Авторитарное мировоззрение до сих пор живо в России. Несмотря на кровавую
сталинскую историю насильственной индустриализации, коллективизации, массовых чисток и
лагерей, россияне испытывают некоторую ностальгию по тому типу лидерства, который был
распространен в те годы. Сталин и нынче воспринимается многими как лидер, создавший
современное государство, выигравший Вторую мировую войну и сделавший Россию сильной
страной, с которой другие страны вынуждены считаться. Он также видится как символ власти,
служащий антидотом беспомощности, которая, как мы увидели, - одна из типичных черт
русского национального характера. Удивительная стойкость культа Сталина показывает, в
какой мере россияне уважают силу, а не закон. Многие люди в России видят в сильном
автократическом лидере панацею от любого кризиса: если бы у власти был сильный лидер,
говорят они, он бы показал всем, что такое дисциплина.
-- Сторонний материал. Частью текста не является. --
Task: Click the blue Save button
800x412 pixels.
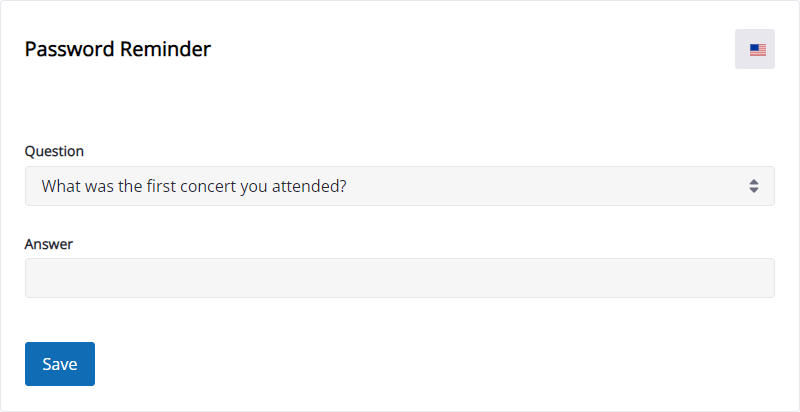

Власть всегда была сконцентрирована в центре России. Как мы увидели, сильное
централизованное руководство воспринимается как необходимость, как единственный
способ удержать и структурировать расхлябанную российскую реальность. Поскольку
российские лидеры всегда понимали (пусть даже бессознательно), что их народу присуще
скрытое стремление к беспорядку, их очень пугали анархия и центробежные силы, которые
могут развалить страну. И этот страх имел под собой реальные основания. Вспомним время
гласности и перестройки: когда сильное централизованное лидерство иссякло, Россия
начала распадаться.
Русским ответом на страх хаоса, на отсутствие системы сдержек и противовесов власти
всегда был централизованный деспотизм. Платоновский король-философ в России
невозможен. В общем, россияне, занимающие силовые позиции, всегда воспринимают себя
выше правил и законов и часто ведут себя соответствующим образом. Власть россияне ставят
выше законодательства, юридическая система обесценивается. Российские правители всегда
были далеки от мысли о том, что органы юстиции должны быть независимы. Они
воспринимали существующие законы как средство защиты не столько личности, сколько
государства. К несчастью, такая точка зрения стала главенствующей. Кроме того, привела к
тому, что люди не верят в закон (а при определенных обстоятельствах склонны не
подчиняться ему).
Потребность в сильном лидере свидетельствует о тревожности россиян относительно
условий своей жизни. Как и коллективистская система, такая потребность отражает глубокую
зависимость от сильного лидера – его видят защитником, избавителем от хаоса. Россияне
ожидают, что их правитель будет о них заботиться. (Неслучайно царей называли батюшками
– как бы маленькими отцами.) Россияне надеются, что патерналистский подход обеспечит им
безопасность в совсем небезопасном мире.
Эта зависимость россиян поощрялась столетиями – царским режимом, помещиками,
православной церковью и коммунистической партией. При коммунистах государственный
патернализм был обычной практикой: жизнь человека была распланирована государством от
колыбели до могилы. Этот патернализм результировался в выученной беспомощности –
тенденции ждать инструкций сверху. Патернализм не учил людей думать и не поощрял их к
этому. Он, напротив, приводил к формированию пассивной ориентации. Инициатива и
действия были прерогативой людей, стоящих на более высоких ступеньках иерархической
лестницы, а простой народ не готов был брать на себя ответственность за что бы то ни было.

27
Установки относительно лидерства и модели принятия решений
Потребность в сильном лидере существенно укреплялась российской
организационной культурой. Обычно власть и контроль в любой российской организации
реализуются сверху (Gurkov and Kuz’minov, 1995). Большинство традиционных организаций, с
которыми я имел дело в Российской Федерации, имели централизованную систему контроля,
были иерархичными и очень бюрократизированными. Зачастую их довольно авторитарный
менеджмент характеризовался подчинением власти, недоверием к чужакам,
использованием грубой силы и акцентом на вопросах ранга и статуса.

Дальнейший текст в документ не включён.